There have been identified issues with the current Missile Launch System Test Set for the AIM-9 Sidewinder missile, and Air Combat Command’s goal is to replace the aging test system with the MTS 3060A SmartCan.

The new system has the capability to decrease aircraft downtime by 75% and maintainer footprint by 67%.

“The intent is to have the team evaluate this at Moody to capture that this tester is obsolete,” said Master Sgt. Adam Deanda, ACC A-10/HH-60 armament systems manager. “ACC's objective is once we have demonstrated to the engineers the test set is obsolete and needs to be replaced, the next step is to find a solution and funding!”

The issue was first identified last year in a deficiency report by the Idaho Air National Guard. Moody hosted this final test event on its standardized A-10 Thunderbolt II to verify the issue and test a proposed alternative.

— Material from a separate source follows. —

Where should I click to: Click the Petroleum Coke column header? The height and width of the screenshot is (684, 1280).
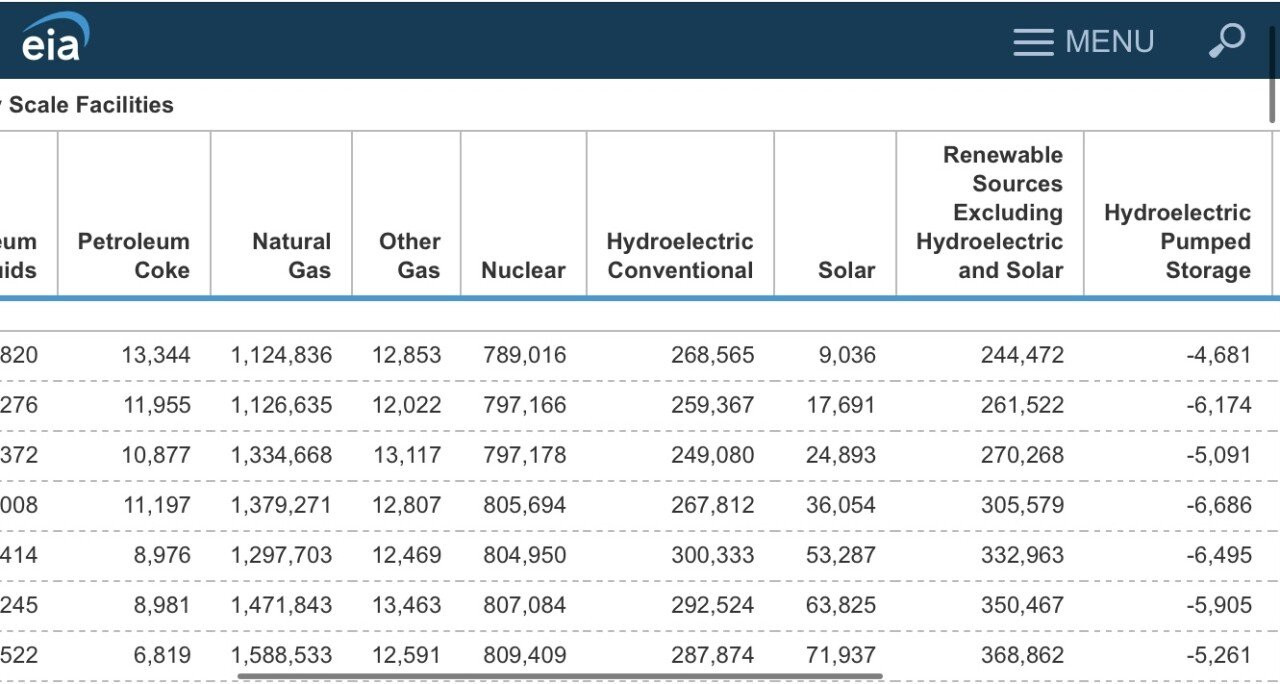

With the current testing process, weapons load crew members use three separate testers to ensure an A-10 is ready to fly: the Portable Automated Test Station, which tests four weapons; the MLSTS, which tests the AIM-9 missile weapon system; and the Digital Voltage Detector, which checks voltage for missile rails.

From setup to test completion, this process takes roughly four to five hours. In comparison, the SmartCan tests the entire A-10 weapons system in about an hour. This enables multi-capable Airmen to rapidly deploy more aircraft in support of the agile combat employment concepts.

“The ultimate goal is to decrease downtime and increase our ability for our Airmen to go from one job to the next to get us back in the fight faster,” said Master Sgt. Mark Webber, 23rd MXG weapons standardization superintendent. “We need to get the aircraft back into the fight. We're going to this small footprint, agile team at austere locations, and we need to be able to be very efficient with our team.”

Once the SmartCan is confirmed as a viable solution, the next step is for ACC to explore funding options on behalf of the A-10, F-15 Eagle and F-16 Fighting Falcon.

“We're all facing the same challenges of obsolescence and testers,” said Deanda about the different airframes who employ the AIM-9. “We believe this is the tester that's here today that solves this problem. We are trying to chase down any avenue that is possible so that we can give a solution to the field where we know we sorely need one.”